I nod, surreptitiously reaching up to wipe away a tear that escapes and tracks down my cheek. “I dreamed you left it with me. Maybe I just wanted to believe you left some part of yourself with me.”

Caleb bites his lip, something heartbreaking passing over his pale features. “I don’t remember you.” He lifts a hand quickly, holding it out as if to correct himself. “I mean, I know it’s you, but… I can barely remember. I spent all my life thinking those little memories I had were nothing, that they were just shit I made up when I was a kid. It’s all just vague, random stuff.”

A weird sense of relief washes through me, and one corner of my lip twitches up into an almost-smile. “That’s okay. I don’t really remember you either. Just, like you said, vague stuff. Things I wasn’t even sure were real.”

“You remember some things,” Caleb mutters, and the self-loathing in his voice is evident. “Jesus, Ayla. What I did. What happened… It’s so fucked up.”

I’m silent for a long moment, considering his words. I can feel not only Caleb but the other three men too waiting to hear what I’ll say. Waiting to hear my verdict.

Finally, I lick my lips and let out a breath. “This guy named Dominic once did some pretty fucked up shit to me, yeah. But the guy named Caleb?” I shrug. “I don’t know anything about him yet.”

Caleb swallows, his Adam’s apple dipping. I can see the strain of exhaustion on his face, and I know he needs to sleep again, to keep healing.

“Do you want to?” he asks, his voice quiet. Almost scared.

This time, I don’t pause as long to consider my answer. I could. I could spend hours—days, weeks—debating about whether what Caleb did is worth forgiving.

When the words fall out of my mouth, they don’t come from the logical, analytical part of me. They come from my heart. And they’re the absolute truth.

“Yeah. I think I do.”

Chapter 24

After our conversation, Caleb falls back asleep quickly.

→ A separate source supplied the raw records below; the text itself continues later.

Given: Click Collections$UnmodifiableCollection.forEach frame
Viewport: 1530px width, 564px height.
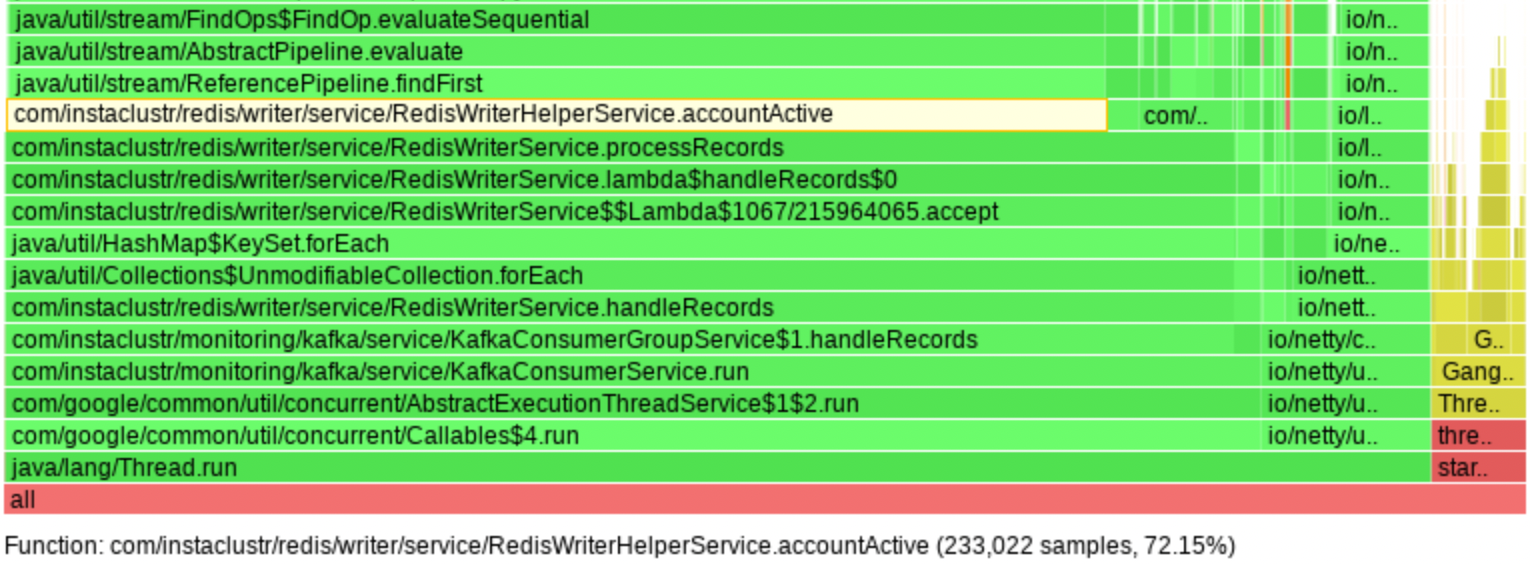Looking at the screenshot, I should point(647,276).
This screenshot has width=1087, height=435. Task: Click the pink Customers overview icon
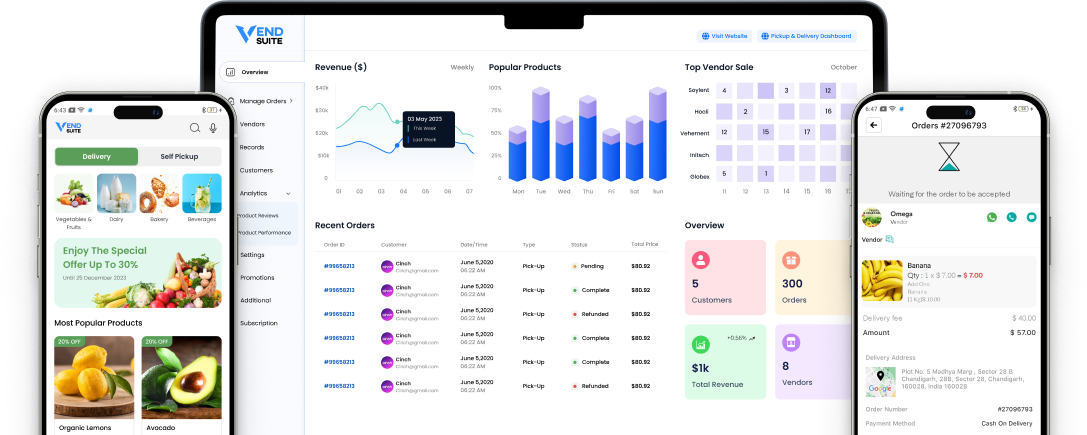[701, 260]
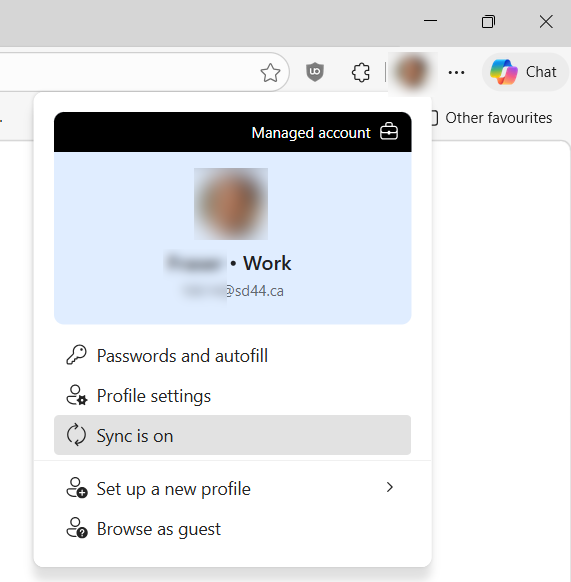Click the profile avatar in toolbar
This screenshot has height=582, width=571.
[x=412, y=72]
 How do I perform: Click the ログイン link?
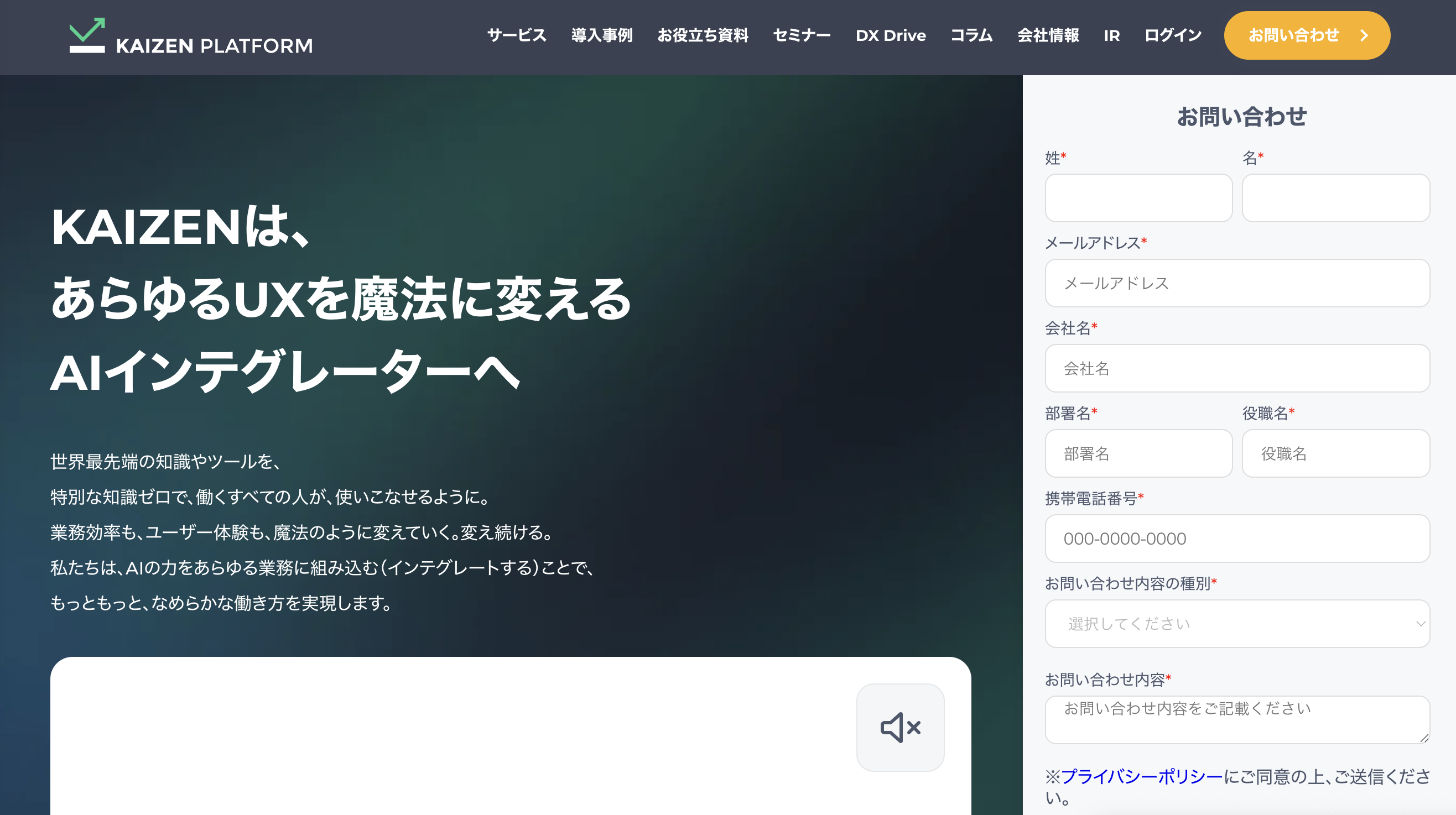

I’m relieved. The words we exchanged were a tiny step toward a future, toward some kind of something between us. But I’m too exhausted to navigate what it all means, and I know we’ll have to navigate a lot of bullshit to get to a better place.

But Caleb wants to.

And so do I.

Theo and Ryland both pointed out how much Mr. and Mrs. Roth influenced Caleb as they raised him

as their son. Teaching him to expect the world to fall at his feet, probably, while at the same time grooming him to be so loyal to his family that he’d feel like it was his duty to play a dangerous game with deadly stakes just for the chance at bettering his family name.

It’s fucked up, but it gives me hope that the person I hope my brother can be is buried deep down somewhere. I saw glimpses of that man this weekend, starting with the moment when he saved our lives.

As Caleb dozes in bed, the men and I file quietly out of the room.

We find Victoria leading Doctor Brenson out. The man is so used to minding his fucking business that he just gives Marcus a tiny nod of his head—the only acknowledgement that not that long ago, the doctor saved Marcus’s life.

Marcus returns the nod, and when Doctor Brenson is gone, Victoria turns to us. Her limp has improved, which I take to mean she’s on some pretty good painkillers.

Digging into her pocket, she tosses a set of keys at Ryland. He snatches them out of the air, raising a brow as he does.

“So you can get the fuck out of here,” she says bluntly. “I’m not hosting a slumber party.”

I almost grin.

Once again, even the smallest gesture of kindness on her part has to be covered up by a sharp comment. I wonder vaguely if she’s spent so long thinking of herself as a bitch that she doesn’t realize she isn’t one.

Ruthless, cunning, and fierce as hell, yes.

But not a bitch the way Natalie is. Not petty. Not cruel for cruelty’s sake.

I think, as insane as it sounds, I’m actually starting to respect this girl. I could even see myself liking her.

Ryland’s lips purse, but he doesn’t say anything. He just nods at Victoria then turns to the rest of us. In answer to the unspoken prompt, Marcus takes my hand and starts leading me toward the garage.